NEWS / CONSOLE PS4 specs are in the neighbourhood of a low-e

When Sony announced the PlayStation 4, it had revealed that the next-gen console will be powered by AMD’s chips. According to TechRadar, Tony Tamasi, Senior Vice President – Content and Technology, Nvidia, compared the PlayStation 4 to a low-end CPU.

"Compared to gaming PCs, the PS4 specs are in the neighborhood of a low-end CPU, and a low- to mid-range GPU side," said Tony Tamasi to TechRadar. "If the PS4 ships in December as Sony indicated, it will only offer about half the performance of a GTX680 GPU (based on GFLOPS and texture), which launched in March 2012, more than a year and a half ago."

It doesn't help that consoles, by design, are meant to not be upgraded to the latest and greatest hardware. This prevents them from ever bridging the gap between them and PCs. "What you get today in terms of performance is what you're stuck with five - 10 years down the road. PCs don't have these problems," said Tamasi. "They are open and can be upgraded at any time to harness the power of newer GPUs for more performance and to take advantage of newer, modern graphics technologies."

Like a low-end CPU


He continues, "If history predicts the future, then these next-generation consoles, while being more powerful than the current ones, will very quickly end up more than an order of magnitude behind the PC."

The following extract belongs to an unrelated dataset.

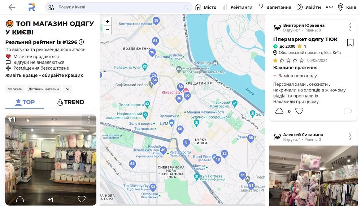
Task: Zoom out on the map
Action: tap(107, 30)
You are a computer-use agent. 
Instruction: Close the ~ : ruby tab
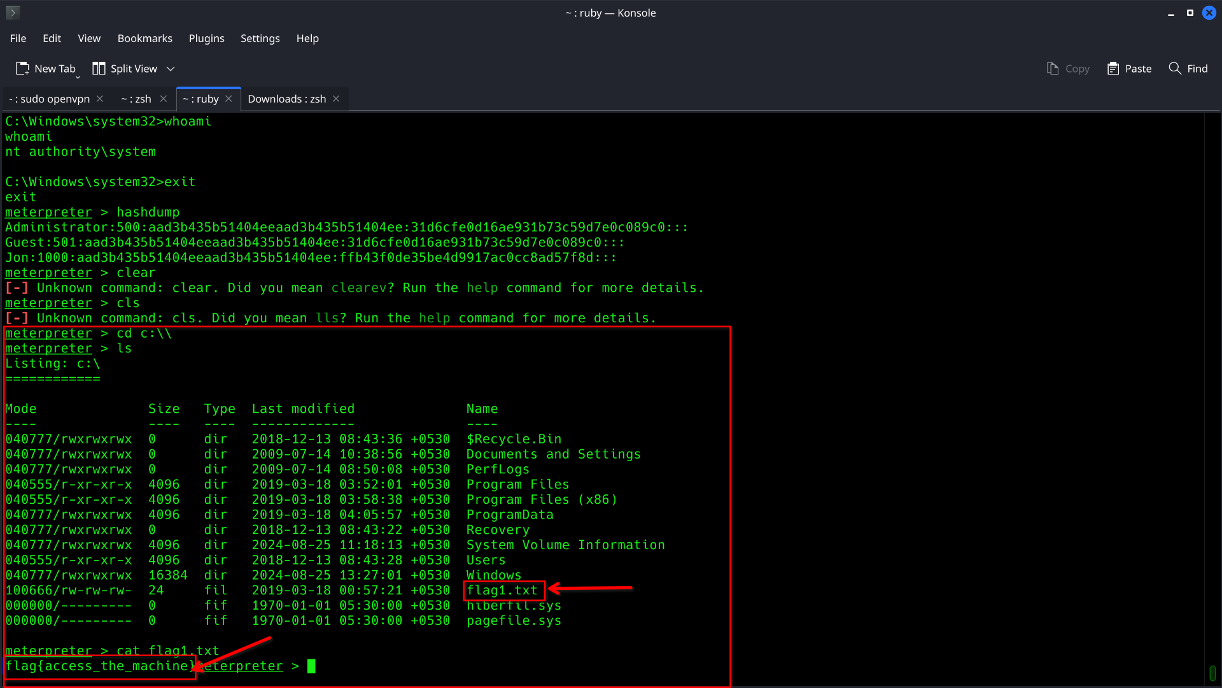tap(228, 99)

Earlier this month, Nvidia had announced that it will be supporting the PS4 with its popular PhysX and Nvidia Apex software development kits (SDKs). Nvidia’s PhysX technology lets developers design real-time, real-world effects in games. Examples of PhysX can be seen in most of the AAA titles out there, the most famous of which include Batman: Arkham City and Borderlands 2.

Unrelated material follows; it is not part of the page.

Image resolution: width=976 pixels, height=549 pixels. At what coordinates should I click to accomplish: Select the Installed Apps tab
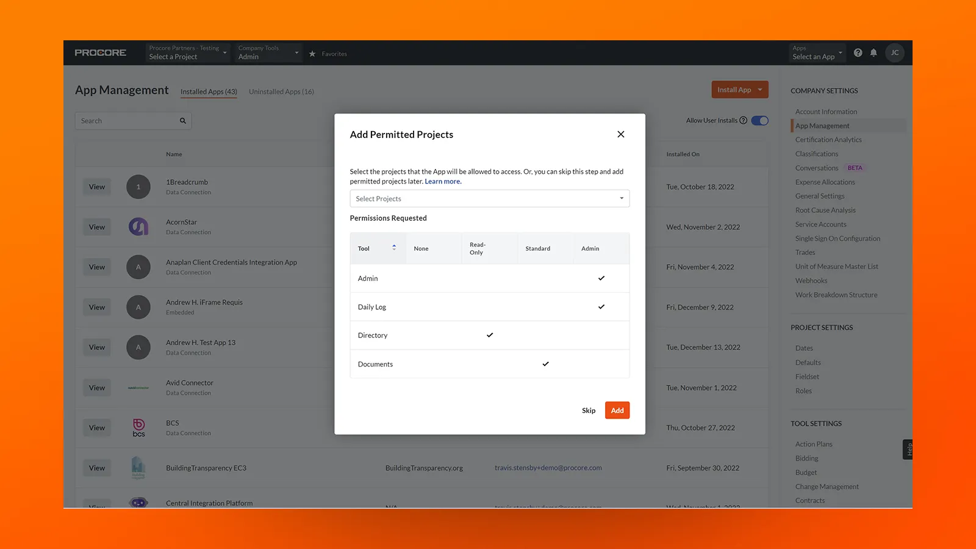click(209, 92)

Game designers use PhysX and Apex technologies for collision detection and simulation of rigid bodies, clothing, fluids, particle systems and more across a range of platforms, including PCs, game consoles, and mobile and handheld devices.

The Apex technology lets developers create intricate physics-enabled environments. They can expand the quantity and visual quality of destructible objects, make smoke and other particle-based fluids integral to gameplay and create life-like clothing that interacts with the character's body to achieve more realism.

Sony earlier confirmed that an AMD-based x86 processor and a GPU on par with the Radeon HD 7850 would be powering the console. It will have 8GB of unified high-speed memory and a “massive” hard drive. The new controller—dubbed the DualShock 4—will have a touch pad, a share button, a headphone jack and a light bar to identify players. The light bar also works much like the Move sensor through a 3D camera.